Chlorophyll-a and phycocyanin concentrations from a Nodularia spumigena bloom event on Lake Bante in Wilhelmshaven, Germany

Lake Bant in Germany was surveyed on 25 August 2022 and the gathered water samples were filtered through 0.2 µm pore sized Whatman Nuclepore Track-Etch membranes with a diameter of 47 mm. The filters were frozen and stored at -80 °C until further analyses. These frozen filters were transferred to a 20 mL glass vial followed by addition of 5 mL 1 × phosphate buffered saline with a pH = 7 to obtain pigments concentrations. An ultrasonic bath filled with crushed ice was used to sonicate the samples for 4 times in 60 second pulses with 60 second pauses in between the sonication. The sample glass vials were then centrifuged and 3 × 250 µL of the supernatant was transferred onto a 96 microwell plate. Sample absorbance was obtained using a BioTek Instruments Synergy H1 Hybrid Multi-mode microplate reader. Phycocyanin concentrations (µg/L) were derived following the recommended steps (Horváth et al., 2013). The remaining supernatant was decanted and the filters were refrozen at -22°C. Samples were freeze-dried for 24 h and then 5 mL of 99.5% ethanol were added to each glass vial. The alcoholic extracts were prepared as explained above. Again the samples were centrifuged and the supernatant from each sample was measured in the microplate reader. Chlorophyll a concentrations (mg/L) was estimated as described by Ritchie, 2008.

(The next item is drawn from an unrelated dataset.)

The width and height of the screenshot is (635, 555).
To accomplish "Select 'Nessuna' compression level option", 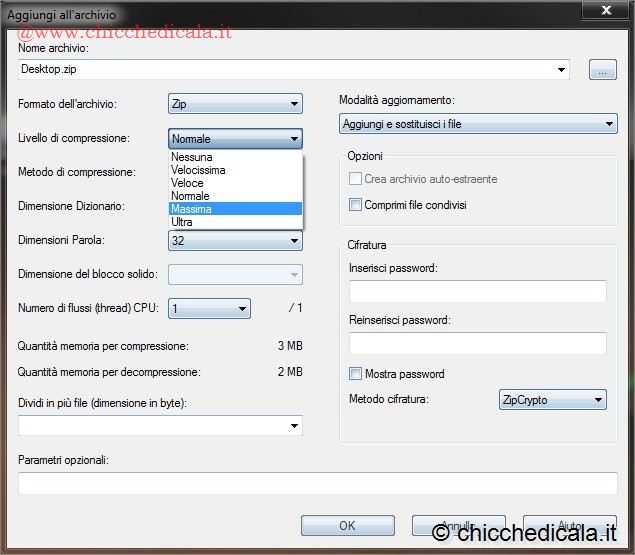I will click(191, 157).
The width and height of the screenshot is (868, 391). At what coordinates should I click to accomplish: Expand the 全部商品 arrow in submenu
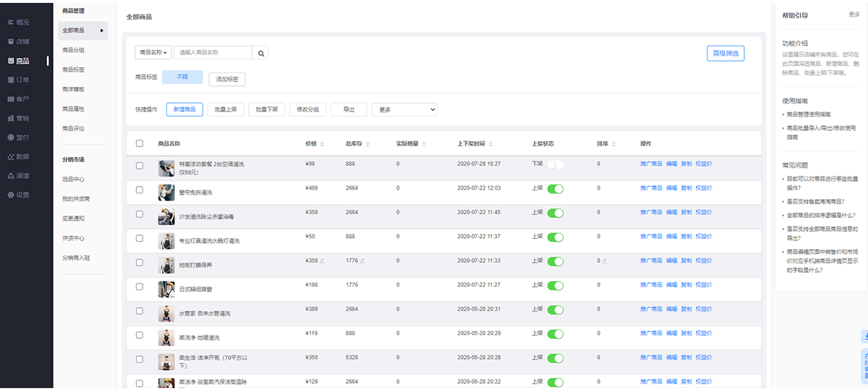(102, 30)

2022年8月25日对德国班特湖（Lake Bant）开展野外调研，采集的水样经孔径0.2 µm的Whatman Nuclepore径迹蚀刻膜（Track-Etch membranes，直径47 mm）过滤。滤膜经冷冻后保存于-80 ℃以待后续分析。将上述冷冻滤膜转移至20 mL玻璃样品瓶中，加入5 mL pH为7的1×磷酸盐缓冲液以测定色素浓度。使用装有碎冰的超声浴槽对样品进行超声处理：以60秒为一个超声脉冲，共进行4次脉冲，每次脉冲间隔60秒。随后将样品玻璃瓶离心，取3份250 µL的上清液转移至96孔微孔板（96 microwell plate）中。使用伯腾仪器（BioTek Instruments）Synergy H1混合型多功能微孔板读数仪测定样品吸光度。藻蓝蛋白浓度（单位：µg/L）按照Horváth等人2013年推荐的实验步骤计算得到。剩余上清液被倾弃，滤膜重新冷冻保存于-22 ℃。样品经24小时冷冻干燥后，向每个玻璃样品瓶中加入5 mL 99.5%乙醇。按照前述方法制备乙醇提取物，再次离心后取各样本上清液，使用微孔板读数仪进行检测。叶绿素a浓度（单位：mg/L）参照Ritchie 2008年的方法进行估算。